Au service de cette noble cause, il a mis à profit ses relations dans le monde culturel et les manifestations théâtrales d'envergure qu'il organisait et dans lesquelles il rendait toujours hommage à sa terre natale et à la région où il a vu le jour. En la matière, la région de l'Oriental ne pouvait trouver meilleur ambassadeur, souligne M. Ramdani.
Homme de culture engagé et patriotique, Benjeddi a offert à plusieurs troupes nationales l'opportunité de se produire dans des festivals internationaux, de même qu'il a convaincu plusieurs troupes étrangères de participer à des manifestations organisées au Maroc.
«Benjeddi est un artiste qui travaille dans la discrétion et ne ménage aucun effort pour soutenir les événements théâtraux partout au Maroc», témoigne Brahim Demnati, un des fondateurs du Festival international du théâtre professionnel de Fès.
Ni la notoriété, ni les préoccupations professionnelles et quotidiennes n'ont pu éloigner cet artiste autodidacte de son pays et de sa ville natale. En prêtant son concours à l'organisation de festivals et d'activités théâtrales dans des localités enclavées de l'Oriental, il a grandement contribué à l'animation de la scène culturelle et artistique régionale.
Grand passionné de la littérature mondiale, il a adapté, rédigé et mis en scène plusieurs oeuvres en français et en anglais. Il a également collaboré avec le réalisateur portugais Carlos Caballero dans l'adaptation au théâtre de l'épopée de Oued Al Makhazen, une superproduction théâtrale à laquelle ont participé 106 acteurs et qui a été jouée dans plusieurs villes portugaises.
En 2014, Mohamed Benjeddi, qui a raconté des dizaines de vies et de destins au fil d'une carrière aussi foisonnante qu'originale, verra sa propre vie jouée sur les planches et campera son propre personnage dans une pièce de théâtre écrite par Françoise Olivier. L'intitulé de cette oeuvre, qui retrace son parcours atypique dans la vie et le théâtre, est on ne peut plus expressif: «L'Homme qui vivait debout».

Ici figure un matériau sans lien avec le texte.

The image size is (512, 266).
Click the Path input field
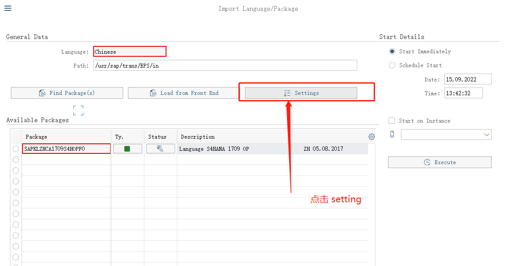(x=225, y=65)
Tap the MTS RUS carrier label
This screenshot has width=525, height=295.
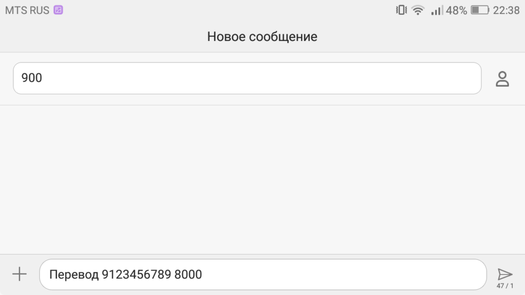[27, 10]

Benjeddi a été encensé par la critique et le public français pour sa prestation aussi grandiose qu'émouvante dans ce «biopic» décrivant le combat quotidien livré par un homme qui vivait debout, fier, digne et alerte, sans jamais plier l'échine.
Ce que cette pièce de théâtre n'a pas révélé, c'est que Benjeddi, après ce parcours du combattant dans lequel il s'est investi corps et âme, venant à bout des plus lancinants des obstacles, n'a pas pu vaincre la maladie qui s'est emparée de lui vers la soixantaine. Une maladie aiguë a alité «L'Homme qui vivait debout».
Face au poids physique, psychique et matériel de cette épreuve, le baroudeur des planches ne baisse pas les bras. Stoïcisme, ténacité et amour de la vie - traits marquants de sa personnalité-, sont ses seules armes dans le nouveau combat qu'il mène. Même avec une seule jambe et un corps miné par la maladie, l'artiste n'est pas prêt à prendre sa retraite, ni de l'art ni de la vie.